AUTHOR=Kulesskaya Natalia , Molotkov Dmitry , Sliepen Sonny , Mugantseva Ekaterina , Garcia Horsman Arturo , Paveliev Mikhail , Rauvala Heikki 

TITLE=Heparin-Binding Growth-Associated Molecule (Pleiotrophin) Affects Sensory Signaling and Selected Motor Functions in Mouse Model of Anatomically Incomplete Cervical Spinal Cord Injury

JOURNAL=Frontiers in Neurology

VOLUME=Volume 12 - 2021

YEAR=2021

URL=https://www.frontiersin.org/journals/neurology/articles/10.3389/fneur.2021.738800

DOI=10.3389/fneur.2021.738800

ISSN=1664-2295

ABSTRACT=HB-GAM (heparin-binding growth-associated molecule; pleiotrophin) is a neurite outgrowth-promoting secretory protein that lines developing fiber tracts in juvenile CNS (central nervous system).

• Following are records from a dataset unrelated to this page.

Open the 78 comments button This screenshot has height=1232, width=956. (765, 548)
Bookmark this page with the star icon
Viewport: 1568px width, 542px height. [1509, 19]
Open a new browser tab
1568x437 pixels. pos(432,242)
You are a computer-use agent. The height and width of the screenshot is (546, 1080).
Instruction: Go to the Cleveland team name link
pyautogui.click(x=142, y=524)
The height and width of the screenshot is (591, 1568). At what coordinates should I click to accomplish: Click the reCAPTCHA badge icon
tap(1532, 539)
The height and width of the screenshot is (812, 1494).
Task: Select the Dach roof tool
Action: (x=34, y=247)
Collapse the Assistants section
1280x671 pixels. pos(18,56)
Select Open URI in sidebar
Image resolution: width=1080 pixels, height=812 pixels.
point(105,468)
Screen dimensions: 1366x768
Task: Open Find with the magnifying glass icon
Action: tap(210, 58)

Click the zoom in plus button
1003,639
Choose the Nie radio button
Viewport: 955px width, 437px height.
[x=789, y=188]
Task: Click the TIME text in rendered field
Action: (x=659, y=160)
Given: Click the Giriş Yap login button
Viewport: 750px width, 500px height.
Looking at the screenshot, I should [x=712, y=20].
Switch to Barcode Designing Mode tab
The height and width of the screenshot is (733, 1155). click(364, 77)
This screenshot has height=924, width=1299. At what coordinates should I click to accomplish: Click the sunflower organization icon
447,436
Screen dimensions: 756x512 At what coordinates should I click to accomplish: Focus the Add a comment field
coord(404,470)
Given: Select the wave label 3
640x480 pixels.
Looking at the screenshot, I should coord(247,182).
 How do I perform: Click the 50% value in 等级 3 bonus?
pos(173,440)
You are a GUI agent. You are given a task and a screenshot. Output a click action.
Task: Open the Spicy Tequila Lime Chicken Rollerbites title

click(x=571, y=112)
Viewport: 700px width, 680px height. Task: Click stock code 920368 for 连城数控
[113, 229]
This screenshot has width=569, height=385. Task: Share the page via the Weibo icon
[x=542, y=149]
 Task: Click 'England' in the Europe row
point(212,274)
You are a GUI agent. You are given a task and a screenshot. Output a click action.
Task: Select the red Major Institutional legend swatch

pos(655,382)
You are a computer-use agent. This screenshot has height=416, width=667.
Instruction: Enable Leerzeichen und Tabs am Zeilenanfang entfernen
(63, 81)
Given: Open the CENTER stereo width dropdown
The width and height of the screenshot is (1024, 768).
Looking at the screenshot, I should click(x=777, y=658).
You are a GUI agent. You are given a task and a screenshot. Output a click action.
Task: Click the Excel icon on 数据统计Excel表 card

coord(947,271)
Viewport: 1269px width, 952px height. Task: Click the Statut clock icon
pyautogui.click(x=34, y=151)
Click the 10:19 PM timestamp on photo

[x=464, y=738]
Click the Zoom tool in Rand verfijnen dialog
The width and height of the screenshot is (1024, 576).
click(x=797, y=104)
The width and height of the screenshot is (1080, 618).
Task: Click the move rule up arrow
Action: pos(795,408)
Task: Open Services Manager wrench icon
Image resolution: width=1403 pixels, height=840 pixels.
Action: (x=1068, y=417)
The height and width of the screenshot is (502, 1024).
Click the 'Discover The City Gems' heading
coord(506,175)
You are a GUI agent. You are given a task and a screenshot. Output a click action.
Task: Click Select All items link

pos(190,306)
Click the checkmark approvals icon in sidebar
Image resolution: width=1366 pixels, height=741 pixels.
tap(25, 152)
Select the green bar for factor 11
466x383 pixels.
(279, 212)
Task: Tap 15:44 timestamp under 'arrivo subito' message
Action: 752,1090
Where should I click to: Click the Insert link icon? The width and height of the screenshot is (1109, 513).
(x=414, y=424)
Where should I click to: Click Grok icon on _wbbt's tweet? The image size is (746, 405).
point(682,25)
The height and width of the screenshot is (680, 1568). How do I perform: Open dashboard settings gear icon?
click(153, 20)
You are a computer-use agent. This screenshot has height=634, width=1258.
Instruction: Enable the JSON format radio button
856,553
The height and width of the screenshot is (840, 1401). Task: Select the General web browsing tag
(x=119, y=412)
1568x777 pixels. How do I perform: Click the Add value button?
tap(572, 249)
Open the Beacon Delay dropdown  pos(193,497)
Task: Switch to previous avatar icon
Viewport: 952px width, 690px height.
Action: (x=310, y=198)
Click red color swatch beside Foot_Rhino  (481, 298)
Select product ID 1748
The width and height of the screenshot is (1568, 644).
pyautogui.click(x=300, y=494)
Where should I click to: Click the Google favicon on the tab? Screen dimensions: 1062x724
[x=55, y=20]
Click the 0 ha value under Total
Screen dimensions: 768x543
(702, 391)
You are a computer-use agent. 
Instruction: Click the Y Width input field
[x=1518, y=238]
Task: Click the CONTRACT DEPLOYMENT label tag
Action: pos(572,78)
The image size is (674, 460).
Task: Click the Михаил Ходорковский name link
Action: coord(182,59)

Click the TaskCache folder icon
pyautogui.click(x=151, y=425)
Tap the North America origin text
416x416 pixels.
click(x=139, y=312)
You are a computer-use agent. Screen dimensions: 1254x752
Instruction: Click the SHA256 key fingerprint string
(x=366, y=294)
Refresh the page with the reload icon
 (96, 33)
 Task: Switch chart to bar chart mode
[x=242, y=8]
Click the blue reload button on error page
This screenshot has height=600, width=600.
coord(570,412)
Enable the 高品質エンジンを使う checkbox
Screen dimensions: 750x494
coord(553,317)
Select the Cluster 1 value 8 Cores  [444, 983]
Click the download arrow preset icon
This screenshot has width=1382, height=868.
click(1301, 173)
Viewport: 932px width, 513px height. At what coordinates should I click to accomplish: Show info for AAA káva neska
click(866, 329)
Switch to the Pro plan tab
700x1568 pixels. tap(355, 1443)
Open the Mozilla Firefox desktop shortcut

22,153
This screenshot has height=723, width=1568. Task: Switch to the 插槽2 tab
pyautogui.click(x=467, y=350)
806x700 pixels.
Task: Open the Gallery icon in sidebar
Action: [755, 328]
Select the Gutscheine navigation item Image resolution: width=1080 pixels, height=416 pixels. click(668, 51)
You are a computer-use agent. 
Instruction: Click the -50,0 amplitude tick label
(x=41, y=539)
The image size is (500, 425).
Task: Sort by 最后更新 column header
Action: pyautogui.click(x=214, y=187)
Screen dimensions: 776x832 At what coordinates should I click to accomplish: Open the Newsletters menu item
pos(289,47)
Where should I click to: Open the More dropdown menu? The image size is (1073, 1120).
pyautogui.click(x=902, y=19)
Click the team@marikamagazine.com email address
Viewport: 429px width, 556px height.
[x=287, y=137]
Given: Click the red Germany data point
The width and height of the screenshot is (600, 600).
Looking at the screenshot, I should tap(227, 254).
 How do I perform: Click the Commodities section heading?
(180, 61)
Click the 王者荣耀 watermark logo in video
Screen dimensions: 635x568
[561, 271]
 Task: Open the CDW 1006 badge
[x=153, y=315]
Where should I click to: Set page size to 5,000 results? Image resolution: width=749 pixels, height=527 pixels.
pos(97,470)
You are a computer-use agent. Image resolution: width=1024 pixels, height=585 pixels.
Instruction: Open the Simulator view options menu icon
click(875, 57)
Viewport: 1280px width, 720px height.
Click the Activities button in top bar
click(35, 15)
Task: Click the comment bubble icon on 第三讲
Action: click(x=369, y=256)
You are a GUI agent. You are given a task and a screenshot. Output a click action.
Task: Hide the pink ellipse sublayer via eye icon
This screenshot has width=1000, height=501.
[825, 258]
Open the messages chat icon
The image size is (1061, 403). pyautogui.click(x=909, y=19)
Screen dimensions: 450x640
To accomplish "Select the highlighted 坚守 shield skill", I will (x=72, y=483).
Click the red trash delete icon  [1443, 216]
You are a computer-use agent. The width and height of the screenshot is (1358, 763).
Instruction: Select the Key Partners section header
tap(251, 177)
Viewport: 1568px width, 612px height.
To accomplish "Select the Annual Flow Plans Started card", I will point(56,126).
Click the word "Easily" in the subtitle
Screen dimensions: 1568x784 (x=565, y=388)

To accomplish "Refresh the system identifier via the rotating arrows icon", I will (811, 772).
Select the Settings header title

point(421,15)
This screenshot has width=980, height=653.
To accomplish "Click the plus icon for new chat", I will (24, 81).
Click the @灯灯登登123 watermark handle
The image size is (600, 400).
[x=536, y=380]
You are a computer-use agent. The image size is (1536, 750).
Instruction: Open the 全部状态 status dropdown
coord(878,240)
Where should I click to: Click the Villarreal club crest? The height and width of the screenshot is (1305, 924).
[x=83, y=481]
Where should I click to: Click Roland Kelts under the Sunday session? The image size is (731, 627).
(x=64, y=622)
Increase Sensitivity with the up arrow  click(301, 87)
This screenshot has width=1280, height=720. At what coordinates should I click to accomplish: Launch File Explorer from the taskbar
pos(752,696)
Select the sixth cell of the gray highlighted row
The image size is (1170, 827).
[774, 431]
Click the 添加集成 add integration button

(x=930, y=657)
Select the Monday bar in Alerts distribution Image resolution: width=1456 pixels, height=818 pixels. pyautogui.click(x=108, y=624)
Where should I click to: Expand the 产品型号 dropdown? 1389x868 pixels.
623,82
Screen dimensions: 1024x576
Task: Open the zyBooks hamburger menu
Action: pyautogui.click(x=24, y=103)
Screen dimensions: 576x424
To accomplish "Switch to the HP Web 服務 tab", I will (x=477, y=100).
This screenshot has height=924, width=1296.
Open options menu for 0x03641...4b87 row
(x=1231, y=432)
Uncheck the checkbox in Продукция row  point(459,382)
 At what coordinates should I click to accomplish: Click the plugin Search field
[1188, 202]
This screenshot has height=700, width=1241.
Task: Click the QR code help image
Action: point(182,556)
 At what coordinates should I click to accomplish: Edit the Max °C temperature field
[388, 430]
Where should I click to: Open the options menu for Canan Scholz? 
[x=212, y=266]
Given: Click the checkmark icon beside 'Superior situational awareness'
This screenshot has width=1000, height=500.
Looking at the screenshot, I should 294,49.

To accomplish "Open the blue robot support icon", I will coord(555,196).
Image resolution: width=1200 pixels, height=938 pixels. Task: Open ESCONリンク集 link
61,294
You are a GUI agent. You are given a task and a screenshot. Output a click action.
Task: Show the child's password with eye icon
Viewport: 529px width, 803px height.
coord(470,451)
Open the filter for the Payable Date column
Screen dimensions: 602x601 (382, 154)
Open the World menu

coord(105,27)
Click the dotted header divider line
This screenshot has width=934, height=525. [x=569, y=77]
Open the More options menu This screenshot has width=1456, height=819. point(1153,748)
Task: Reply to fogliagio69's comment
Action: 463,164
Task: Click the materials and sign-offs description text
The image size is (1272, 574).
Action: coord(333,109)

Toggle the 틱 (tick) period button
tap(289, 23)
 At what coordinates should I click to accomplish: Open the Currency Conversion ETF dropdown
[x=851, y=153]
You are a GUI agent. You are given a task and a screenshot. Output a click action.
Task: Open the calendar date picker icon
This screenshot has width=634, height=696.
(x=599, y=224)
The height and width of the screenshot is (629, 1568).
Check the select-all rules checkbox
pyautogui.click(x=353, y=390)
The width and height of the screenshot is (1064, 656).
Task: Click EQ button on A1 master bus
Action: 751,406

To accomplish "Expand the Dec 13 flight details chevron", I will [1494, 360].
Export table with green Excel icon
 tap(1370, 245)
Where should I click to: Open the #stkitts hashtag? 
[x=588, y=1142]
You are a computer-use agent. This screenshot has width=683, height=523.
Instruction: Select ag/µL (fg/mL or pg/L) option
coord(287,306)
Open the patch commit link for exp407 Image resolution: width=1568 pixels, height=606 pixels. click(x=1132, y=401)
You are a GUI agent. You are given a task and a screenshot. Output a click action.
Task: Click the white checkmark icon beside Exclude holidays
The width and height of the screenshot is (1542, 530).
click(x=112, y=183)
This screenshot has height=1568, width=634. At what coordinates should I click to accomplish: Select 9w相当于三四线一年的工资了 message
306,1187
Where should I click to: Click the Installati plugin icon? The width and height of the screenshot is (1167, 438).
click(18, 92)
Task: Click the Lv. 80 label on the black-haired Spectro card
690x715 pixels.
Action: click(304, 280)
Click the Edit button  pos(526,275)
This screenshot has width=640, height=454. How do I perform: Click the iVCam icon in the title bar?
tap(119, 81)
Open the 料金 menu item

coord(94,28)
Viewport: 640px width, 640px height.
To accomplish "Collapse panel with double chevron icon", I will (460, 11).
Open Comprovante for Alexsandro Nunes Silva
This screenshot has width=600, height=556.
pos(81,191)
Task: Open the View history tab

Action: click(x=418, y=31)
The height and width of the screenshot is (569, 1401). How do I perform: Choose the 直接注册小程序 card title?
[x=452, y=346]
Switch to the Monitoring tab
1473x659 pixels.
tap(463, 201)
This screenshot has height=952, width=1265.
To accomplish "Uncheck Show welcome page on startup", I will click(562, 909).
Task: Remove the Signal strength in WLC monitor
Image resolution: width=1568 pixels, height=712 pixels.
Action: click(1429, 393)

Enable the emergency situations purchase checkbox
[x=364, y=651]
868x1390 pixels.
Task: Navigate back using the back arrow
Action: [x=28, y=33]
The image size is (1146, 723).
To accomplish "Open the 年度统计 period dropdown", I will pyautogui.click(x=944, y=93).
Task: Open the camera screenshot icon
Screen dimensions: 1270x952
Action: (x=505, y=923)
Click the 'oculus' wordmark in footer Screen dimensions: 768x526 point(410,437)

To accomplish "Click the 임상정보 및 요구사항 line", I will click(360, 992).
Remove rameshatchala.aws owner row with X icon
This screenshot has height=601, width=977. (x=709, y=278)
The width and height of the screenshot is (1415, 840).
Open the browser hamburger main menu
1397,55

Previously we have shown that HB-GAM reverses the CSPG (chondroitin sulfate proteoglycan) inhibition on neurite outgrowth in culture medium of primary CNS neurons and enhances axon growth through the injured spinal cord in mice demonstrated by two-photon imaging.  Here we have started studies on the possible role of HB-GAM in enhancing functional recovery after  incomplete spinal cord injury (SCI) using cervical lateral hemisection and hemicontusion mouse models. In vivo imaging of BOLD (blood oxygen-level dependent) signals associated with functional activity in somatosensory cortex was used to assess the sensory functions during vibrotactile hindpaw stimulation. The signal displays an exaggerated response in animals with lateral hemisection that recovers to the level seen in the sham-operated mice by injection of HB-GAM to the trauma site. The effect of HB-GAM treatment on sensory-motor functions was assessed by performance in demanding behavioral tests requiring integration of afferent and efferent signaling with central coordination. Administration of HB-GAM either by direct injection into the trauma site or by intrathecal injection improves the climbing abilities in animals with cervical hemisection and in addition enhances the grip strength in animals with lateral hemicontusion without affecting the spontaneous locomotor activity. Recovery of sensory signaling in sensorimotor cortex by HB-GAM to the level of sham-operated mice may contribute to improvement of skilled locomotion requiring integration of spatiotemporal signals in the somatosensory cortex.